The Ethical Issues of Personalisation Online asked the following questions, so I thought I'd present my views here:
But, is it reasonable to expect a corporate entity to act for the greater good? Particularly if providing users with a more balanced SERP results in them high-tailing it straight into the warm embrace of the competition? In any case – wasn’t it always this way? Before the internet people consumed news only via whichever media sat comfortably with their own political affiliation. Plus of course, even if a more balanced mix of results are shown, you can’t *make* people click through to read something they don’t want to.
So, what do you think? Should we be afraid of personalisation? Should we push for easier ways to turn it off? Should there be more ‘balanced’ results for certain types of queries? Should I get myself a tin foil hat, cancel my broadband, flush my smartphone and hide under my desk?First, while I would imagine a for-profit organization would consider that their brand value could be compromised by being overtly unethical in practice, I would hope that there would be a corporate mandate to try not to abuse their power even if this weren't a tangible risk to their bottom line. Having said that, my cynicism causes me to not expect businesses to act for "the greater good"; in fact, I'm pleasantly surprised when governments do so.
I used to think a lot about web personalization for my employer's extranet presence, as it was my job to encourage various web masters and content owners to adopt the solutions that were available to them.

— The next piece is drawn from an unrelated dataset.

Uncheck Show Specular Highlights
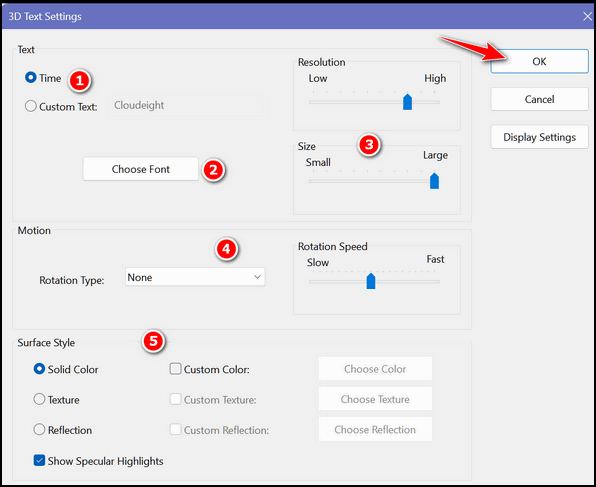This screenshot has width=596, height=487. [39, 460]
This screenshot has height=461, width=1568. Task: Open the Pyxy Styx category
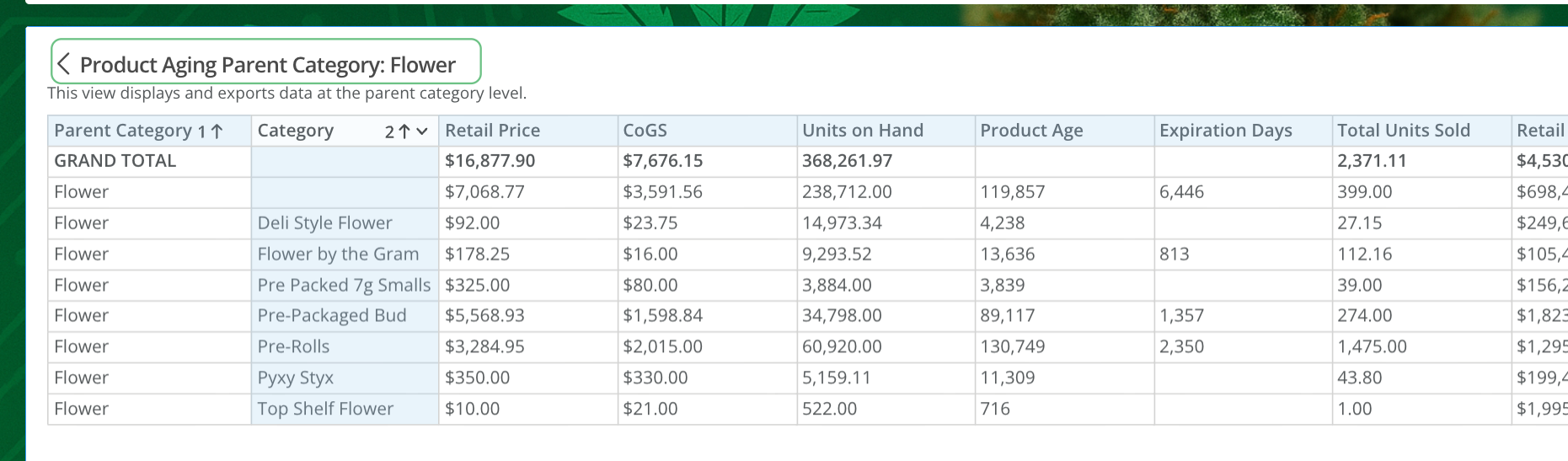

In my situation, there were country-specific legal complications and with some of our customers, a reluctance to let us enable such features, although they weren't as insidious (in my view) as what search engines could do in this realm.
I'm not enough of a fear-monger to say one ought to be "afraid" of personalization, but would take a more centrist wording and suggest that there should be more widespread awareness of what personalization could mean, and an understanding that search engines exist to be profitable, not to provide a public service.
Whenever I've moved countries, I always asked locals for their analyses on newspapers and TV news programming in terms of their political affiliation - which is quite overt in Europe - or other bias. I try to then view their content objectively to see if my impressions corroborate what I'd heard. Subsequently I tend to seek out perspectives on topics based on the type of skewing in which I'm most interested. I do the same with web content from news providers (e.g. for American coverage, Washington Post and Fox News come to mind), and aggregators whose biases of which I'm more aware (example: Huffington Post is my choice, vs. the news portals for Yahoo, Google or MSN.)
In terms of turning personalization off when performing searches, I would join those who would prefer that it be more apparent when results are being skewed for a given query. But I keep hoping that the general populace would act responsibly when shown information, exercise critical thinking, and verify the alleged sources. Critical thought, and the importance thereof, seems to have become a recurrent topic in this blog... It's never a bad idea to take most content with a grain of proverbial salt: web content is easily edited (particularly susceptible are crowd-sourced resources like Wikipedia) and people - the authors of web content - are fallible since they're human. Caveat search engine user.
p.s. Happy 4th of July to my American readers!